For eighty years, California has used controversial facilities to incarcerate teenagers. Only three Division of Juvenile Justice (DJJ) prisons remain after longtime reform efforts were successful. Those three prisons will stop taking new prisoners in July as the dismantling of the DJJ moves forward. All three will fully close in July of 2023.
The closures come after a new state law passed in 2020 and after Gov. Gavin Newsom issued a budget directive in January, explained the Los Angeles Times.
In 2019, the Center on Juvenile and Criminal Justice released a report once again calling for the dismantling and closing of youth prisons criticizing the system for legitimizing institutional gangs, “[reinforcing] racial and ethnic conflicts,” and remaining an example of “repeated cycles of neglect, violence and abuse.”
“DJJ leaves youth traumatized, disconnected, and poorly prepared for life after release. Today, as it has for more than 100 years, the state system is failing youth, their families, and their communities and is neglecting its most basic obligation: to rehabilitate young people and keep them safe,” said the report.
In December of 2020, the same nonprofit group released another report that revealed DJJ’s inability to control COVID-19 in the state’s youth prisons. By December 15, 119 youth prisoners had tested positive for the virus amounting to 15% of the youth population.
The imminent closures coincide with the criminal justice reform movement to turn to rehabilitation, not confinement and punishment.
In Los Angeles, District Attorney George Gascon promised to stop trying juveniles as adults. It is part of his proposed policies to reform the youth justice system, outlined in July.

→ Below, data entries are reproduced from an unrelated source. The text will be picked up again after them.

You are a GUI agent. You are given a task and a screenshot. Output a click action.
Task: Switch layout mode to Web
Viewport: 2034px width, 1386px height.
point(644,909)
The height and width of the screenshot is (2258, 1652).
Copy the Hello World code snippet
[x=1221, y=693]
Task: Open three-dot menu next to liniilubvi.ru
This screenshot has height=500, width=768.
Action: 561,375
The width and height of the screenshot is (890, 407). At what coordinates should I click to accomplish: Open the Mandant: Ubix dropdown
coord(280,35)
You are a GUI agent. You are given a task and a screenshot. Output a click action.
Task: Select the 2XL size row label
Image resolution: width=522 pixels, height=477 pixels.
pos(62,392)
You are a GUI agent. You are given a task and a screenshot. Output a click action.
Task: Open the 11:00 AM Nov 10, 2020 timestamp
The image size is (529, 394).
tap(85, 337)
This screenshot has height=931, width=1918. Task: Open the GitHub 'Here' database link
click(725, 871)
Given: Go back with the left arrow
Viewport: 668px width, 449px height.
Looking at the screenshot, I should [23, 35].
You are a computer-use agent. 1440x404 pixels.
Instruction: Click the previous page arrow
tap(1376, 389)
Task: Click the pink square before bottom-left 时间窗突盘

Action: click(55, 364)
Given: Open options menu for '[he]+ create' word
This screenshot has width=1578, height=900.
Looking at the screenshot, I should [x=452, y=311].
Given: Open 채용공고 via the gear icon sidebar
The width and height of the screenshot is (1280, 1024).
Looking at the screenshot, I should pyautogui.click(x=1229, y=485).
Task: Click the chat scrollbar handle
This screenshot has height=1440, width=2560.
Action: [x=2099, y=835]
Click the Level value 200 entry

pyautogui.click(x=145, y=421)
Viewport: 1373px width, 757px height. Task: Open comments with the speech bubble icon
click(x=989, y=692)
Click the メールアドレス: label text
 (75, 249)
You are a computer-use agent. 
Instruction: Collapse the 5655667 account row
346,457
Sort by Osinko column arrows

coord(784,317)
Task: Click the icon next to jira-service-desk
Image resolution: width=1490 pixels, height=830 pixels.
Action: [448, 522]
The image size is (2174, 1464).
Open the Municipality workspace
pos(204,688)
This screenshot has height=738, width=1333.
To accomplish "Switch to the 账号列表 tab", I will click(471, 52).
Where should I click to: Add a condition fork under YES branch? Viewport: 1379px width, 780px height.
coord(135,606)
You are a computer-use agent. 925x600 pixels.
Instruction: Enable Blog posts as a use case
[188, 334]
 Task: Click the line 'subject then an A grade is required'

“A couple decades ago, I felt that if you committed an adult crime, you should pay adult consequences,” Gascón told The Imprint. “I don’t believe that anymore. I would hope that we would actually get to a point where we outlaw the practice entirely.”
“For decades, criminal justice experts have known that Los Angeles’ approach to prosecuting youth has been mired in a “punish first” mindset, anchored in the failed prosecution policies of the 1990s. This antiquated approach has only served to make our communities less safe while simultaneously increasing racial disparities in the juvenile justice system,” he wrote on his website.